Stykó Kapitał
Dołączył: 21 Lut 2006 Posty: 2508 Przeczytał: 0 tematów
Pomógł: 5 razy Ostrzeżeń: 0/5 Skąd: z Serbinowa
|
Wysłany: Sob 18:30, 03 Cze 2006 Temat postu: Rockowy dream team ;] |
|
|
Witam! A więc proponuję wesołą zabawę. Układamy rockowy zespół marzeń. Zbieramy dowolny rockowy skład [zakładając, że mogli by grać razem na jednej scenie, czyli 8 perkusji i 6 basów to trochę za sporo;], i wpisujemy go [dla porządku wg schematu: instrument, na jakim gra- imie i nazwisko- zespół/zespoły w jakim gra/grał(a)] No i jakaś argumentacja.
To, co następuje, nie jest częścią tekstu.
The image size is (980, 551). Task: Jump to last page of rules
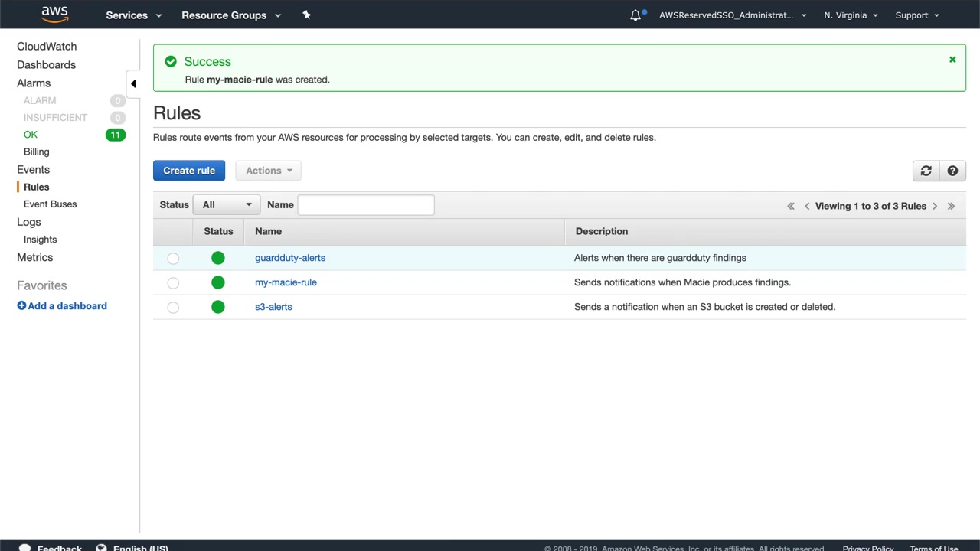point(951,206)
A więc miłej zabawy życzę, zobaczymy czy znajdzie się ktoś, kogo przynajmniej 2 osoby umieszą w składzie marzeń...
a więc jeśli chodzi o mnie:
perkusja- John "Bonzo" Bonham [Led Zeppelin]
gitara basowa- Pete Trewavas [Marillion]
klawisze- Peter Banks [Genesis] i Mark Kelly [Marillion]
gitary- Mark Knopfler [Dire Straits] Steve Rothery [Marillion] David Gilmour [Pink Floyd]
flet- Peter Gabriel [Genesis]
wokale- Freddie Mercury [Queen] Fish [Marillion] Roger Waters [Pink Floyd]
a więc skład raczej spory [cała 11, mogli by w nogę pograć ale jako fan rocka progresywnego uważam, iż wcale nie jest to za dużo jak na rockowy zespół. A i tak nie zmieściłem takich zawodników, jak Fripp, Collins, Flea, Gers, Harris, Hackett, Slash ... no to zatem byłaby ławka rezerwowych
A teraz patrzę na listę i się zastanawiam, czy trzeba uzasadniać obecność kogokolwiek... no ale dobra...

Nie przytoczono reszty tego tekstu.